*Dataset rows*
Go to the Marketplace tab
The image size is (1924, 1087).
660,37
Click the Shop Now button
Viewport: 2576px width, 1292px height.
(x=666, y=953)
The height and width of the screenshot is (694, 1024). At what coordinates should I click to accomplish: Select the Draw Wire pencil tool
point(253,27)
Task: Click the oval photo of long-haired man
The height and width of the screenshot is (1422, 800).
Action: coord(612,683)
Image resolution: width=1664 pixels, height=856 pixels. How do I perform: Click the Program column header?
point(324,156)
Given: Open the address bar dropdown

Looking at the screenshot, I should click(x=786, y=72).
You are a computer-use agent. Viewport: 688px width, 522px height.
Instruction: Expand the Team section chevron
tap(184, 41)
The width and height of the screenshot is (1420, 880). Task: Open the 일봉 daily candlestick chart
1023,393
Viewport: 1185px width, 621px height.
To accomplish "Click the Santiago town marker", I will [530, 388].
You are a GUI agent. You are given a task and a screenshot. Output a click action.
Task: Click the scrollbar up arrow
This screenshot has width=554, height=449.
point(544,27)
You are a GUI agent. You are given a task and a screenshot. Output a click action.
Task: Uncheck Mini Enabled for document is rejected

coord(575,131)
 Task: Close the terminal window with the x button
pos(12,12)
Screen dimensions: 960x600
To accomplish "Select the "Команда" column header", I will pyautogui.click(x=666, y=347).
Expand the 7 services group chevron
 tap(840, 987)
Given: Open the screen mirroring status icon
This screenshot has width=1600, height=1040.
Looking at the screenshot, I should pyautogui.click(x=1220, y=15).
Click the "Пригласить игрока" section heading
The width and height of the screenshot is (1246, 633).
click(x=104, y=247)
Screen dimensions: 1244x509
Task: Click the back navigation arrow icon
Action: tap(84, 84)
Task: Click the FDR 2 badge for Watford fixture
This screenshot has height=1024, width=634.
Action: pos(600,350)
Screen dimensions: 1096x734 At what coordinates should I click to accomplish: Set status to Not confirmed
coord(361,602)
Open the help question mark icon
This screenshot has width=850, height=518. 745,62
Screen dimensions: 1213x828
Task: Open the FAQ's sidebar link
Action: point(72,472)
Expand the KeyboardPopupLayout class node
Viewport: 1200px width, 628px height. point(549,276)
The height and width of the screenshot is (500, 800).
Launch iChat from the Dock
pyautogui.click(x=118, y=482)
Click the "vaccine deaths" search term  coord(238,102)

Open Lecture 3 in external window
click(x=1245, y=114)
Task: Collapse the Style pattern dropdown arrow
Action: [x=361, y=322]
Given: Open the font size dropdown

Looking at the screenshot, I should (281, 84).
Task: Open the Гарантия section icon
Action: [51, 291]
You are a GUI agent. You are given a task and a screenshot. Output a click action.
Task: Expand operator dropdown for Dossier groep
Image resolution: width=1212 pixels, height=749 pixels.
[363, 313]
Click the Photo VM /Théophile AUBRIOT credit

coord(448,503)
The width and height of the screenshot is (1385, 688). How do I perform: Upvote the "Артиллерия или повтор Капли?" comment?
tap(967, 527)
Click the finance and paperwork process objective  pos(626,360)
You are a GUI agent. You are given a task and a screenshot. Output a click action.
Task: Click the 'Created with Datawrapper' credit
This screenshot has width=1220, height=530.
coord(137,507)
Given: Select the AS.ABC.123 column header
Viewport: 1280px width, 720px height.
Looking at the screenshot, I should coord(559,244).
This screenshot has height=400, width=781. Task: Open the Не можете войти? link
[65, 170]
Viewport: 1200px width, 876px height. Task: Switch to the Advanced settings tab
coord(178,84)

*Stated exercise*
Extract from the listing above every line that contains the string "what", and copy each of those lines unchanged.

*Task solution*
The height and width of the screenshot is (694, 1024). At what coordinates should I click to accomplish: Select the Draw Wire pencil tool
Screen dimensions: 1096x734 At what coordinates should I click to accomplish: Set status to Not confirmed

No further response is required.